Opening: “America Is Hard to See” at the Whitney Museum
The exhibition we’ve been waiting for: the new Whitney Museum’s first show features “an unprecedented selection of works from the museum’s renowned permanent collection,” according to a press release. Comprised of 650 works by 400 artists, dating from 1900 to the present, the exhibition’s name takes its title from a poem by Robert Frost and has been getting across-the-board rave reviews.
Whitney Museum, 99 Gansevoort Street, 11 a.m.-9 p.m.

Chantal Joffe's Betty Friedan. COURTESY THE JEWISH MUSEUM

Chantal Joffe, Betty Friedan.

COURTESY THE JEWISH MUSEUM

Opening: Chantal Joffe at the Jewish Museum
“Hannah, Gertrude, Alice, Betty, Nadine, Golda, Susan, Claude, Nancy, Grace, Diane…..” is a very literal title for this show of 34 portraits by London-based painter Chantal Joffe.

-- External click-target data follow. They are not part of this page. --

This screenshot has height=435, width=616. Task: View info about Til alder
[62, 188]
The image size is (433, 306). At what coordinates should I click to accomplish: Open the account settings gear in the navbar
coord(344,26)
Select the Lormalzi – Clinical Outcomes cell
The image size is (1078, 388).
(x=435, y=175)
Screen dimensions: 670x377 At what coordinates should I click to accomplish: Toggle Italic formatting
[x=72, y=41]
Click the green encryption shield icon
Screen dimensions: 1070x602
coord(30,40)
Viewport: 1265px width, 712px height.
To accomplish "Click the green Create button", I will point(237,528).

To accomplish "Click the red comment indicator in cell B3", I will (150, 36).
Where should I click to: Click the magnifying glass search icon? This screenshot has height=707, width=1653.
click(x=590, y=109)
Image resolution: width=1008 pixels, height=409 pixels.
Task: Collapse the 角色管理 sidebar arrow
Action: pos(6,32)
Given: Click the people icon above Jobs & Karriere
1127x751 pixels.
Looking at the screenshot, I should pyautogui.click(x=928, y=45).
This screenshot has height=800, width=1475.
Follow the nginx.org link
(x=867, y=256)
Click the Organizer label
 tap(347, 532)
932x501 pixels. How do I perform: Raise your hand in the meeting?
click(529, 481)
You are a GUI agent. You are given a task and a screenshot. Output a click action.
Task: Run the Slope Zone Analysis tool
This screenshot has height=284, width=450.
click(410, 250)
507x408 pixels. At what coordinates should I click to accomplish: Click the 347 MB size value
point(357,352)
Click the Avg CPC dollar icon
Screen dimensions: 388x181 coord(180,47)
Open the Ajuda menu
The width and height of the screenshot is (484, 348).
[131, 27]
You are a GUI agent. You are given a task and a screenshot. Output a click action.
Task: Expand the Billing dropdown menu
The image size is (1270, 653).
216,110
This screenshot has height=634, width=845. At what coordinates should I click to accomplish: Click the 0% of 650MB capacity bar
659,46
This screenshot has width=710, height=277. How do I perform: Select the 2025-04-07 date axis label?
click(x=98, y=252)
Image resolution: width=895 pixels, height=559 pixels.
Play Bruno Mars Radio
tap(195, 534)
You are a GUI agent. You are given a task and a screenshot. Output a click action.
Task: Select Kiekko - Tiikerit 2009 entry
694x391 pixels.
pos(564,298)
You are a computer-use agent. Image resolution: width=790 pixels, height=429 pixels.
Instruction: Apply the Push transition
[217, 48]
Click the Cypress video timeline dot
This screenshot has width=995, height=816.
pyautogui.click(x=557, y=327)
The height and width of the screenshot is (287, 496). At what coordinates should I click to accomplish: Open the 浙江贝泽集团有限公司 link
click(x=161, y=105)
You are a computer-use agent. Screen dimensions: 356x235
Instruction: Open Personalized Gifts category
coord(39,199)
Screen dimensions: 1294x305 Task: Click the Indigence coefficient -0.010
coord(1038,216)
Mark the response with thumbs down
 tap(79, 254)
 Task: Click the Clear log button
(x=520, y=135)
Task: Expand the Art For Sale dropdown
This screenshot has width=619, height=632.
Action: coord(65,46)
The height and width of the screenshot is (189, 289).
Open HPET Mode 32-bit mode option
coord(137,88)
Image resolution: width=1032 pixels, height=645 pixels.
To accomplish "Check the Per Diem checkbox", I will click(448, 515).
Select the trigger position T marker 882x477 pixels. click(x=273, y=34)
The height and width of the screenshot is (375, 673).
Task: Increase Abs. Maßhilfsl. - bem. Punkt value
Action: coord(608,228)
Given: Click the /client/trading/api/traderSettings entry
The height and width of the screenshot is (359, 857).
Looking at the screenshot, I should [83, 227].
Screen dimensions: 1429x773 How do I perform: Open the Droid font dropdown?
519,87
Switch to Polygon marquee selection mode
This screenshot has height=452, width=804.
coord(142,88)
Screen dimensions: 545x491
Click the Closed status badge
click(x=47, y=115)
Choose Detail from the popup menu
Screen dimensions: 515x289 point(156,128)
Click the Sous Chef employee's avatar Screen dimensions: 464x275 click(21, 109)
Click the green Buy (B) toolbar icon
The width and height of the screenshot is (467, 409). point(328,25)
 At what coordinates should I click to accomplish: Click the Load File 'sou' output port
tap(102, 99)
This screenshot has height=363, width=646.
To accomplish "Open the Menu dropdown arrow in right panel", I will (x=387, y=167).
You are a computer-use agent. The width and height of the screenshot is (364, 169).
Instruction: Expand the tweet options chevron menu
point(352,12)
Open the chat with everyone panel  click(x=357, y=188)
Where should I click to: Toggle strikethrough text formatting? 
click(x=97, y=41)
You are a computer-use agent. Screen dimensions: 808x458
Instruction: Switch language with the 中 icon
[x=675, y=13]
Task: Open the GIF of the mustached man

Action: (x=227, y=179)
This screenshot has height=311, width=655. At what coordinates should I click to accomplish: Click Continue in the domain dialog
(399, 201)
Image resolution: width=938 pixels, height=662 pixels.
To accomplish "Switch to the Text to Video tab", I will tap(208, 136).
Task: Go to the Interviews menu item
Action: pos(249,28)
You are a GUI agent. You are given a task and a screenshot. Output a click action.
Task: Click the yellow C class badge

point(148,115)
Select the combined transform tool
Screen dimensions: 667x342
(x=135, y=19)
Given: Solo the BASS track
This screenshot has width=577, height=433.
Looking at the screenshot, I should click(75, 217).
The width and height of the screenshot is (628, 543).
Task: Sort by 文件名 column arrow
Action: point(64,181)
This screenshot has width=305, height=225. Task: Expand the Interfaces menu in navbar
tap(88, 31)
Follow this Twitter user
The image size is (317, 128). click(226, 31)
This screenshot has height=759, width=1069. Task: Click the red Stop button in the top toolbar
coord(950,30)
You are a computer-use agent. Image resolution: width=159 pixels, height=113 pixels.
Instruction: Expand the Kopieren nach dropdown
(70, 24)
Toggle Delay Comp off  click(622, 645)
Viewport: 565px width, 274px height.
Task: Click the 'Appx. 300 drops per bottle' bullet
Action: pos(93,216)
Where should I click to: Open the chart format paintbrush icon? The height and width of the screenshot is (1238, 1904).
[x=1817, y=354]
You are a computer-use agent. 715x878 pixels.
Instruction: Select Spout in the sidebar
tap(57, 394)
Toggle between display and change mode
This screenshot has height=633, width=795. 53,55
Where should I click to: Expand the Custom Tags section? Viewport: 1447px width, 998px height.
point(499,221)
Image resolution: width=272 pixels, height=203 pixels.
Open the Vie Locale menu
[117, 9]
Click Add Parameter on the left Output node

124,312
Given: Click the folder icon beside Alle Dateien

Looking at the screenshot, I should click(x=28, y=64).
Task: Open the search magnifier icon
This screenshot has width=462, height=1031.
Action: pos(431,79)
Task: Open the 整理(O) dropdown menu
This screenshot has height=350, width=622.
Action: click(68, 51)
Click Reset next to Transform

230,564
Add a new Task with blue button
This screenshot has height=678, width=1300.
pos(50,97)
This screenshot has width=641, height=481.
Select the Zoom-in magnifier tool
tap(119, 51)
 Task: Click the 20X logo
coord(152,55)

Hung salon-style in the lobby of the Jewish Museum, Joffe will be showcasing her portraits of Jewish women (as both adults and children) who made significant contributions to 20th century art, literature, philosophy, and politics. Diane Arbus, Gertrude Stein, Alice B. Toklas, Susan Sontag, and Hannah Arendt are among the women included, as well as, implicitly, the women who were murdered in the Holocaust.
The Jewish Museum, 109 5th Ave at 92nd Street, New York, 11 a.m.-5:45 p.m.

SATURDAY, MAY 2

Symposium: “Monuments, Monumentality, Monumentalization” at Dia Art Foundation
On Saturday, Dia Art Foundation will host a symposium as the fourth installment of the “Monuments, Monumentality, Monumentalization,” which synthesizes the concept of the monument as “key to understanding public space, artistic agency, and social memory,” as a press release states. Writers Chris Kraus and Rosalyn Deutsche will be featured speakers.
Dia Art Foundation, 535 West 22nd Street, 5th Floor, 4–5 p.m.

SUNDAY, MAY 3

Performance: Odwalla88/Seth/Bryan Edward Collins/Chicklette/DJ Seanie at Shoot The Lobster
The main draw here is a set by the Baltimore duo Odwalla88, who are featured in this month’s issue of ARTnews. Odwalla88 make music that is thrillingly difficult to classify. Indebted to sources as disparate as spoken word, hardcore punk and sound collage, the young group is quickly carving out it’s own space in performance art and underground music.
Shoot The Lobster, 138 Eldridge St, 8 p.m.